* _REQUEST_
Reproduce every one of the records below word for word, changing nothing.

□ □ □ □

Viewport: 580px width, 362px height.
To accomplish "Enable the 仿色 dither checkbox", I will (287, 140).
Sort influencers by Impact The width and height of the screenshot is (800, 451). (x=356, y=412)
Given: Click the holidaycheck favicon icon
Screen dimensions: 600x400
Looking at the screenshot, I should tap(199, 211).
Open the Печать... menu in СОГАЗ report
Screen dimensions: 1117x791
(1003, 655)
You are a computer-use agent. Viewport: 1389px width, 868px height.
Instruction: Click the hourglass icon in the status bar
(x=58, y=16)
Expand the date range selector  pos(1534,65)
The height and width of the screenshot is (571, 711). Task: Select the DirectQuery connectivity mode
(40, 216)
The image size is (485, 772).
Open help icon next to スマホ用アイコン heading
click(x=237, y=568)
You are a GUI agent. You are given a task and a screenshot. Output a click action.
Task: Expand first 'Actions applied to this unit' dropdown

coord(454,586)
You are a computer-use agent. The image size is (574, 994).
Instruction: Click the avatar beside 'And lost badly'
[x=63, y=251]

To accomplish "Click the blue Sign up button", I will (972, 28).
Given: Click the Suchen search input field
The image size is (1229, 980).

□ □ □ □

* _ANSWER TO THIS PROBLEM_
Viewport: 580px width, 362px height.
To accomplish "Enable the 仿色 dither checkbox", I will (287, 140).
Sort influencers by Impact The width and height of the screenshot is (800, 451). (x=356, y=412)
Given: Click the holidaycheck favicon icon
Screen dimensions: 600x400
Looking at the screenshot, I should tap(199, 211).
Open the Печать... menu in СОГАЗ report
Screen dimensions: 1117x791
(1003, 655)
You are a computer-use agent. Viewport: 1389px width, 868px height.
Instruction: Click the hourglass icon in the status bar
(x=58, y=16)
Expand the date range selector  pos(1534,65)
The height and width of the screenshot is (571, 711). Task: Select the DirectQuery connectivity mode
(40, 216)
The image size is (485, 772).
Open help icon next to スマホ用アイコン heading
click(x=237, y=568)
You are a GUI agent. You are given a task and a screenshot. Output a click action.
Task: Expand first 'Actions applied to this unit' dropdown

coord(454,586)
You are a computer-use agent. The image size is (574, 994).
Instruction: Click the avatar beside 'And lost badly'
[x=63, y=251]

To accomplish "Click the blue Sign up button", I will (972, 28).
Given: Click the Suchen search input field
The image size is (1229, 980).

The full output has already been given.